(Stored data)
____________

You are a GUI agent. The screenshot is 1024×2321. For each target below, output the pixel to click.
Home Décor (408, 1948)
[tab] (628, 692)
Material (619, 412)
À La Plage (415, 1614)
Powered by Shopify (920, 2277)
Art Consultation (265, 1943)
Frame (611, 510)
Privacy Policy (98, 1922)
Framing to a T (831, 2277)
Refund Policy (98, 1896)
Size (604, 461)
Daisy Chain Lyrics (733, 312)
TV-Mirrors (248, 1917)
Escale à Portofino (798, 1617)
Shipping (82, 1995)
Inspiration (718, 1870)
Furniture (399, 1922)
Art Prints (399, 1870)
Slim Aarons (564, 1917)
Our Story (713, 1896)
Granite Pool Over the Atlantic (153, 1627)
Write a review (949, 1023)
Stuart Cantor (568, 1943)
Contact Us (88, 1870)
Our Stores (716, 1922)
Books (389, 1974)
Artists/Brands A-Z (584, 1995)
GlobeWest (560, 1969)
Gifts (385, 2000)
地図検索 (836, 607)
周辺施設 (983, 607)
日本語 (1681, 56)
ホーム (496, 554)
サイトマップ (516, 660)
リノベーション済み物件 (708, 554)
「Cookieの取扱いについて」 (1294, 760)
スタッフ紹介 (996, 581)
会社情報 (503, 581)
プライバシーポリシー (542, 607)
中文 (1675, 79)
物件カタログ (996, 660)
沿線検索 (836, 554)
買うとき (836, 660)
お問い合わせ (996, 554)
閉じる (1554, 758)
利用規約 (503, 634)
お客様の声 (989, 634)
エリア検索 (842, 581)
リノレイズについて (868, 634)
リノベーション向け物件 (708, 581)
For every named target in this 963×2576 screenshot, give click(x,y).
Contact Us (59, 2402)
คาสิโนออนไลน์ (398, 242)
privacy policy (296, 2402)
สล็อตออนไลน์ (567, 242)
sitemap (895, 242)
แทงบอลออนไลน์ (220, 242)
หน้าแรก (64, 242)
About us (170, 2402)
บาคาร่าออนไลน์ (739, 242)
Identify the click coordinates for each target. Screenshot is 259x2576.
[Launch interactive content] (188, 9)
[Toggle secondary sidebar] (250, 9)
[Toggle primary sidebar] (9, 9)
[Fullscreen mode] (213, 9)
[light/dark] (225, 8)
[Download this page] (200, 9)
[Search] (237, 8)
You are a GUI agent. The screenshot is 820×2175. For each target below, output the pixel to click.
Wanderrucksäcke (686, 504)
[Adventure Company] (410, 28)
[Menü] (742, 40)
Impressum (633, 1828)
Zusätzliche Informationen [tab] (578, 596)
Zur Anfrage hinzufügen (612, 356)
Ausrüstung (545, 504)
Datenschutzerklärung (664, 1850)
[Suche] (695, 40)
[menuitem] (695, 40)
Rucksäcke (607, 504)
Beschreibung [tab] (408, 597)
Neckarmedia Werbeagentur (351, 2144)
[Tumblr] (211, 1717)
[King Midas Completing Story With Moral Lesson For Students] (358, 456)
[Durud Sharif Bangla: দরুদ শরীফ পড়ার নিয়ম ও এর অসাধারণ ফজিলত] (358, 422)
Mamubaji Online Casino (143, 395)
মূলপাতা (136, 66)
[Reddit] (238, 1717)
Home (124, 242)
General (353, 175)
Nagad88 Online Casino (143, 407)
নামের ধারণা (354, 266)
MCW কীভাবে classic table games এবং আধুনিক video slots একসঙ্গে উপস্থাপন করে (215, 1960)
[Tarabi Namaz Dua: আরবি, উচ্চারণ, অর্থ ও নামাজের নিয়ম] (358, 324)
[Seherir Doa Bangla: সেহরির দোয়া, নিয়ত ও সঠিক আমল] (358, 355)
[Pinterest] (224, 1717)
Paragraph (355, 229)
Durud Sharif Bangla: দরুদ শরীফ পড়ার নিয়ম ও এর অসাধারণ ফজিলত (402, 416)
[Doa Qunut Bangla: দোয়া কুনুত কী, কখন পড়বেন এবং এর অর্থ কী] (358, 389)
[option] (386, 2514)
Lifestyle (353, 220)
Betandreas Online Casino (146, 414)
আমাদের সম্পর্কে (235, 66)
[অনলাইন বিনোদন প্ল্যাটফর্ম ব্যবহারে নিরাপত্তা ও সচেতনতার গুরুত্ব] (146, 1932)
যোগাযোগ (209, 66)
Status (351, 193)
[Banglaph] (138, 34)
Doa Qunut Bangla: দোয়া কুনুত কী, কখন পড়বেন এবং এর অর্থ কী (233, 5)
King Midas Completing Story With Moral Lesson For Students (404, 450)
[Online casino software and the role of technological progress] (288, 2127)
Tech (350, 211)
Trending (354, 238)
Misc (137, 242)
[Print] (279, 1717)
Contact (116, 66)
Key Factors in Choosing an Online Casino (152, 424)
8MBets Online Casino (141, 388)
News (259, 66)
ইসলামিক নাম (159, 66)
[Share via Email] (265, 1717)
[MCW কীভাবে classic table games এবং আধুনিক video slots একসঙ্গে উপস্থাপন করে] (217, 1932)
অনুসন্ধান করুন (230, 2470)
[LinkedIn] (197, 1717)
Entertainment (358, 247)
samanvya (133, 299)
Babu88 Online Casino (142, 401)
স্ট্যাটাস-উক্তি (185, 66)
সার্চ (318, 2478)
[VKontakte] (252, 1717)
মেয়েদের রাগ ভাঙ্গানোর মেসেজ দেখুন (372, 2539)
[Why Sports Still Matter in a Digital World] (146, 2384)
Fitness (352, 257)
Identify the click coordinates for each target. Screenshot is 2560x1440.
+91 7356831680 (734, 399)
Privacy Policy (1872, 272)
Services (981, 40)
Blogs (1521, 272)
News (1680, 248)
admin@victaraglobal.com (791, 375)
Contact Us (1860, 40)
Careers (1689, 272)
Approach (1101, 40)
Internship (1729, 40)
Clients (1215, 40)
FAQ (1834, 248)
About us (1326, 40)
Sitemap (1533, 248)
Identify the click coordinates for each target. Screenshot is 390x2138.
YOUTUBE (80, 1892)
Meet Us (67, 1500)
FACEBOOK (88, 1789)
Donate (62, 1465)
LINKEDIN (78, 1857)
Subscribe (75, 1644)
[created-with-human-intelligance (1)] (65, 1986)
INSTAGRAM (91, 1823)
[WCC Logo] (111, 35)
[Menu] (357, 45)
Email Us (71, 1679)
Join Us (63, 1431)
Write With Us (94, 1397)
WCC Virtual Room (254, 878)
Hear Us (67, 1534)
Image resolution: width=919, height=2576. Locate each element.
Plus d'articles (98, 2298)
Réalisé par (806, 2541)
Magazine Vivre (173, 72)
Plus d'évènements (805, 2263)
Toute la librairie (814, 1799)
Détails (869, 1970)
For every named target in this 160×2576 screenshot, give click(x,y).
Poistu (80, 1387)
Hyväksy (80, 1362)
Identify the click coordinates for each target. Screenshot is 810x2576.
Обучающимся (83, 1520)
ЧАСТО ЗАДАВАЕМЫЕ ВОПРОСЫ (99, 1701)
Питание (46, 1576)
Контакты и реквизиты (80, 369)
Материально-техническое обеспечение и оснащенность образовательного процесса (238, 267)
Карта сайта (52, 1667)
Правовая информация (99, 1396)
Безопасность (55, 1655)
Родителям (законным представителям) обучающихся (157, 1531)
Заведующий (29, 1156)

____________

Start with the line above that contains "Careers (1689, 272)" and stop after the line that contains "Subscribe (75, 1644)". Output those lines exactly, and only those.

### RESULT FOR THIS TASK
Careers (1689, 272)
Approach (1101, 40)
Internship (1729, 40)
Clients (1215, 40)
FAQ (1834, 248)
About us (1326, 40)
Sitemap (1533, 248)
Identify the click coordinates for each target. Screenshot is 390x2138.
YOUTUBE (80, 1892)
Meet Us (67, 1500)
FACEBOOK (88, 1789)
Donate (62, 1465)
LINKEDIN (78, 1857)
Subscribe (75, 1644)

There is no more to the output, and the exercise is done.